Wednesday, November 5, 2014

Noise

I remember my mother singing on a daily basis when were growing up that "Silence is golden."  I agree and get what she meant by this now that I have children.  However I only feel silence is golden when my kids are sleeping or out of the house.  Because silence with them awake equals disaster!

Picture this....I have both kids in the car and we were on our way to take Audrey to Sunday School.  Ayden was given the special job of holding the thirteen paper towel rolls Audrey needed to take with her for a project.  I turned on the radio and the kids began to complain about the songs in the radio and we literally go through every station, they get to hear the tail end of a song and Ayden begins to scream because he wants to hear it again.  Sorry buddy, it's the radio not a CD.  After about two minutes of screaming and Audrey trying to add to my talk to Ayden they chaos dissipates, but not for long.

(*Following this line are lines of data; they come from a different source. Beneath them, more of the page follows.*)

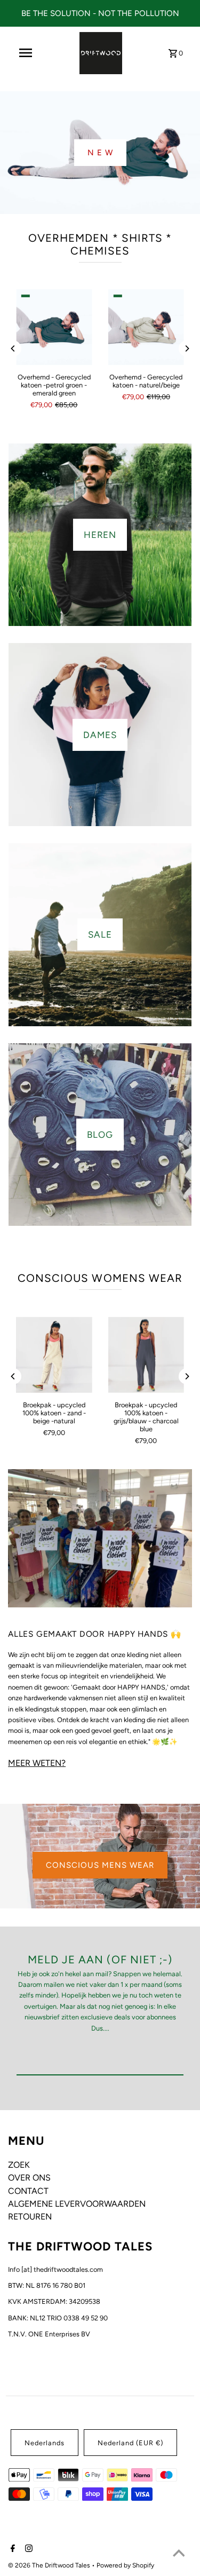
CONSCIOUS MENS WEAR (100, 1865)
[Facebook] (11, 2549)
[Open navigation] (25, 52)
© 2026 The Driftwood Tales (50, 2565)
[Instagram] (27, 2549)
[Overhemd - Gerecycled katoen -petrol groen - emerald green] (54, 327)
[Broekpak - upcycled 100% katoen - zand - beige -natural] (54, 1354)
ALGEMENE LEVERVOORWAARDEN (77, 2204)
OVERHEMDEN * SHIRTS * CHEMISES (99, 244)
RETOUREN (30, 2217)
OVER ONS (29, 2178)
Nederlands (45, 2443)
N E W (100, 152)
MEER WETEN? (37, 1763)
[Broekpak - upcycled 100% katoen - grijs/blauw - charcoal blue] (146, 1354)
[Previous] (13, 348)
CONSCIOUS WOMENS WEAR (100, 1278)
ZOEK (19, 2165)
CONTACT (28, 2191)
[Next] (187, 348)
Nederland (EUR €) (130, 2443)
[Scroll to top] (178, 2554)
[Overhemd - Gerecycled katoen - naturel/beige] (146, 327)
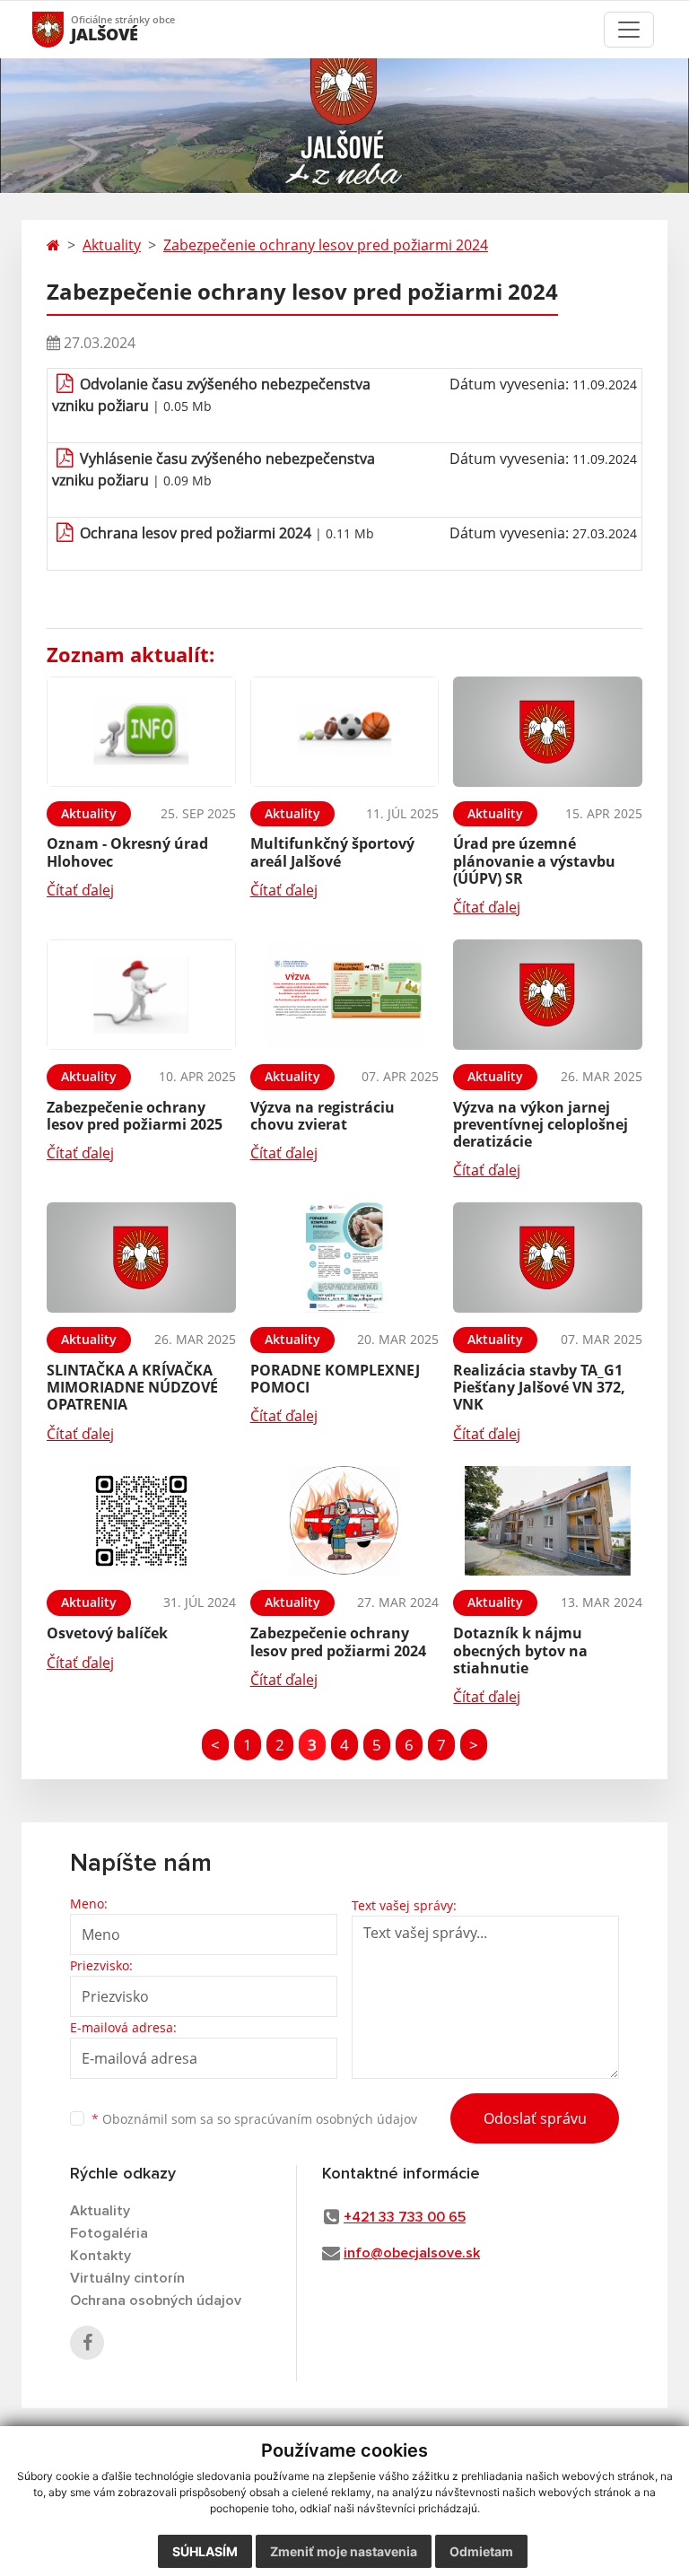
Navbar (65, 29)
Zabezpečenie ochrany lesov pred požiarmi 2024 (325, 245)
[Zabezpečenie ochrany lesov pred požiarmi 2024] (345, 1521)
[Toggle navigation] (629, 30)
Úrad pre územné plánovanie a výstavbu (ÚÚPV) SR (534, 860)
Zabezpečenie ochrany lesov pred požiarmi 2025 (134, 1115)
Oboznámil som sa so (254, 2118)
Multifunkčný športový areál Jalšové (332, 852)
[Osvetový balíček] (141, 1521)
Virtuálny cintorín (127, 2278)
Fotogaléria (109, 2233)
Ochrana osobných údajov (155, 2300)
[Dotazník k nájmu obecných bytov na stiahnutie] (547, 1521)
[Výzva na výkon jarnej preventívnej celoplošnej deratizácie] (547, 994)
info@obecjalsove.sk (412, 2253)
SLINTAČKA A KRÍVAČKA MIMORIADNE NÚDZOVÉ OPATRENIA (132, 1387)
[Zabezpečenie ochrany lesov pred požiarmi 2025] (141, 994)
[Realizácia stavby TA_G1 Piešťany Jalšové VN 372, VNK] (547, 1257)
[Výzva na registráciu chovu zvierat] (345, 994)
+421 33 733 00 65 (405, 2217)
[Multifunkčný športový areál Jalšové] (345, 732)
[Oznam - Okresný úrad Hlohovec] (141, 732)
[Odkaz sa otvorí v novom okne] (87, 2343)
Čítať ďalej (80, 890)
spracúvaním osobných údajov (325, 2118)
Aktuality (112, 245)
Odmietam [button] (481, 2551)
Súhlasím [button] (205, 2551)
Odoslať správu (535, 2118)
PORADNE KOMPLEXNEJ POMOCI (335, 1378)
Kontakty (100, 2256)
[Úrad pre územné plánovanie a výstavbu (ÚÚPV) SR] (547, 732)
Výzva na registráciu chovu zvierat (322, 1115)
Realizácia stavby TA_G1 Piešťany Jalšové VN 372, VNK (539, 1387)
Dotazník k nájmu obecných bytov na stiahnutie (520, 1650)
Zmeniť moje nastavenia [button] (343, 2551)
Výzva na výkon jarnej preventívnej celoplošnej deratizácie (540, 1124)
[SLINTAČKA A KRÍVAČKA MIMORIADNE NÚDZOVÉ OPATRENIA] (141, 1257)
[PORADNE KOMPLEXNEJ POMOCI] (345, 1257)
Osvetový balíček (107, 1633)
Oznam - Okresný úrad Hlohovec (127, 852)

Ayden has now changed his focus from music to noise.  Not little noise, but loud, obnoxious noise.  He has the paper towel rolls and is pretending to be an elephant, and of course he is so great at sharing he gives his sister a couple of rolls and encourages her to scream like an elephant as well.   I know elephants don't scream, but if they did my kids have the noise nailed.  At this point my eye begins to twitch and I have two choices to either loose it like a crazy person or breathe.  I was going to take the first route and scream that horrible phrase "Shut up", but then the noise turned to tears and Audrey is trying to talk Ayden through a crisis.  Yes friends, Ayden got the paper towel roll stuck on one arm and he did not know what to do.  Audrey kept yelling pull it off Ayden and Ayden kept crying that he couldn't and I needed to help.  Sorry buddy, I am driving.  It was at this point I just laughed at our loud obnoxious event.  Ayden gets the roll off his arm, to then get it stuck one more time.   Who said kids learn after their mistakes?  The elephant screams pick right up where they left off and continue until we arrive at church.  At this point the noise is done, and so are the paper towel rolls and Audrey.  This is when I begin to think that it sure is quiet.  I then turn on the radio and Ayden begins his critiquing of the radio stations, and our noise chaos begins again.

Here is the thing, I can't handle a lot of quiet during the day.  I think I can because I am constantly asking my kids to use an indoor voice, but at the same time I find peace in their loudness. Without the noise I am either fearing my kids are into something or that things aren't okay. Therefore, bring on the noise, and more than likely I will be that lady with the obnoxiously loud children in the store, but that is okay because it is my one way of keeping tabs on them and gauging in on how they are doing as little people.